After making four starts back in 2021, Ruggieri exploded onto the scene with a breakout 2022. He set a school record by catching 65 passes for 986 yards and six touchdowns, earning his way onto the all-Big South first-team offense. If his senior year goes as planned, he could leave Bryant as an all-time program great.

Ethan Gettman, K/P

Gettman began his Bulldogs career as the team’s punter in 2021, but adding kicker responsibilities to his repertoire is what really allowed him to shine. He averaged a net of 34.7 yards per punt and landed 6-of-22 attempts inside the opponent’s 20-yard line last season but, more importantly, he also connected on 14-of-15 field goal tries which included a Bryant-record 56-yard bomb. That helped him take home the Fred Mitchell Award as the top kicker among the FCS, Division II, and Division III ranks, so he’s a singular weapon who could be a difference maker in a tight game.

Overview:

Offense

The Bulldogs knew their offensive identity and stuck with it through thick and thin, finishing 12th among FCS teams with 449 team pass attempts and averaging 7.76 YPA in the process. That enabled them to convert 50% of their third-down tries, one of only eight offenses to reach that mark, and score 33.3 points per game.
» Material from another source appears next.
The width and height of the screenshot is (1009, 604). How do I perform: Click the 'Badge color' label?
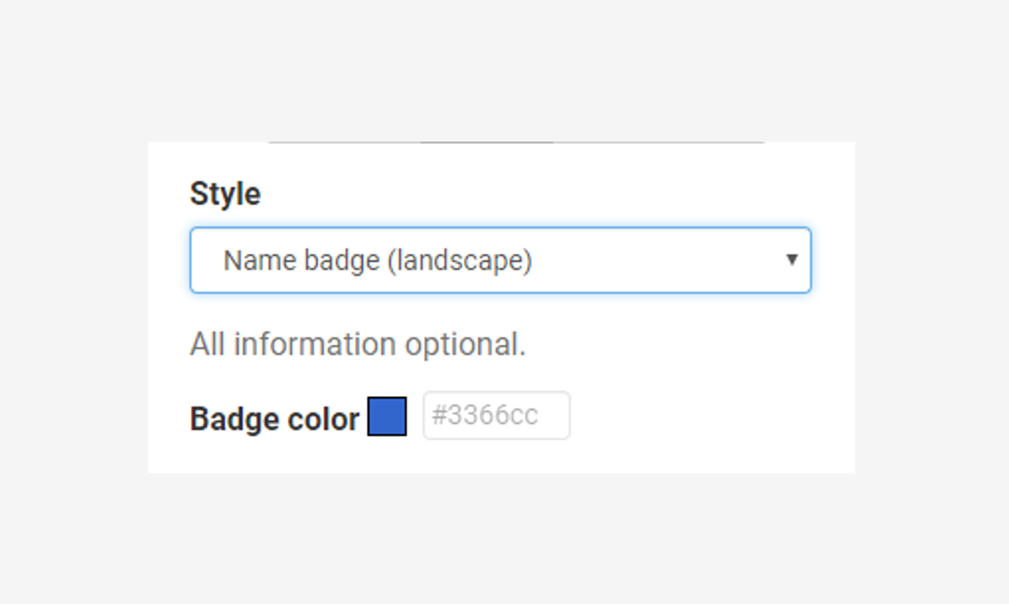275,419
Nearly all of last year’s major contributors are back to improve upon those numbers, with Eckhaus set at quarterback and Ruggiari, Frederick, and tight end Jihad Redmond (25 catches, 274 yards, five touchdowns) as his primary targets. The situation with the ground game is a little less certain as last year’s leading rusher, Ishod Byarm, has moved on, though the trio of Ryan ClarkFabrice Mukendi, and Kyle Cichanowsky combined for 124 carries in 2022. Their primary focus will be to improve upon the 4.1 yards per carry they averaged last season.
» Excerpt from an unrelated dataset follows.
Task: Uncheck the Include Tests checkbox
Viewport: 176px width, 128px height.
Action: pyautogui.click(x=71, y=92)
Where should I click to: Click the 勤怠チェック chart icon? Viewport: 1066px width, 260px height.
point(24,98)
Bryant will also benefit from an offensive line that returns all five starters from last season, as well. Senior guard Jamichael Watts was the lone member of that group to finish 2022 as an all-conference selection, but he, Trevor Smith, and Michael McNish are all multi-year starting veterans up front.

Defense

If the Bryant offense was powerful, its defense was a bit shaky, allowing 5.85 yards per play and 30.1 points per game. Defending the pass was a particular concern since the Bulldogs allowed 8.13 yards per attempt and a 60.8% completion rate to opponents.

Additionally, the defense also has a couple of major disruptors, star linebackers Joe Andreessen and Ryan Saddler, to replace in the front seven. Dyson Jr. will set a tone up front, but Ben Silver is the only other Bulldog defender here for 2023 who had more than one sack last season. Considering they posted 27 sacks as a team last year, finding reliable contributors in the front seven will be paramount.

The secondary returns largely intact and the seasoned group, led by TJ Butler (28 tackles, 2 pass breakups), Jayvis Rayside (49 tackles, 1.5 TFLs), and Lake Ellis (44 tackles, eight pass breakups, two INTs) will get a chance to improve after being pushed early and often a year ago.

Early Prediction

The Rebels might get pushed more than anyone expects by a talented Bryant offense, but the reality is that they will probably have an edge over the Bulldogs on defense, anyway, which should allow them to keep things from getting too dicey.